Some of the features we are seeing in Maverick are, as usual, newer versions of applications. This release potentially has a larger jump in versions, as Lucid synchronised and merged from Debian Testing; but Maverick reverted to the usual practice of importing from Debian Unstable, which has higher version numbers. One of the surprises that came out of Debconf (the Debian conference) was the announcement of their feature freeze, which meant that Debian stabilisations commenced mid-cycle for Maverick in preparation for their next stable release.
The superb timing, which I believe is less than accidental, is actually beneficial to both distributions. It allows Ubuntu to maintain an approach of largely getting the latest and greatest, whilst also maintaining quality of bug fixes only. The benefit to Debian is that it is easier for Ubuntu developers to pass patches back to Debian, as the chance of running the same version (with same bugs) in both projects is greater. I feel this is partly the realisation of Mark Shuttleworth’s controversial suggestion of unification of development cycle ‘cadences’, although this could equally be good fortune.

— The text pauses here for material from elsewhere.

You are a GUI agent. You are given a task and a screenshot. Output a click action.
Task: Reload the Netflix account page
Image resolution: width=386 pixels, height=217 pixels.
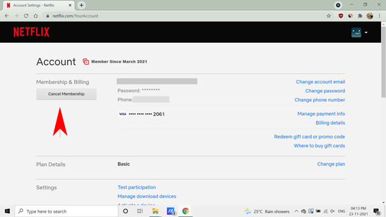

The desktop has seen a range of changes, and although this isn’t the area that my development has been targeted this cycle; I have been running Maverick as desktop on a few of my machines for some time. Over the last few weeks I have witnessed some of the changes introduced at a subtle pace. The most noticeable change is usually the desktop theme, and this time we have an additional polish of the themes introduced in Lucid which are Ambiance (dark), and Radiant (light).
Some criticism was raised in the Lucid cycle, with the revolutionary theme developed quietly and dropped into the archive towards the end of the cycle. The design team made great efforts to rectify this, with working more publicly, and documenting their work on the Ubuntu Planet, via the new design blog. The new Ubuntu font has occupied much of their time, and the end result is now quite pleasing to the eye. Some of the subtle improvements include window button design enhancement, a slight emphasis on what menu item is selected and a nifty Rhythmbox widget bundled under the Sound volume indicator App.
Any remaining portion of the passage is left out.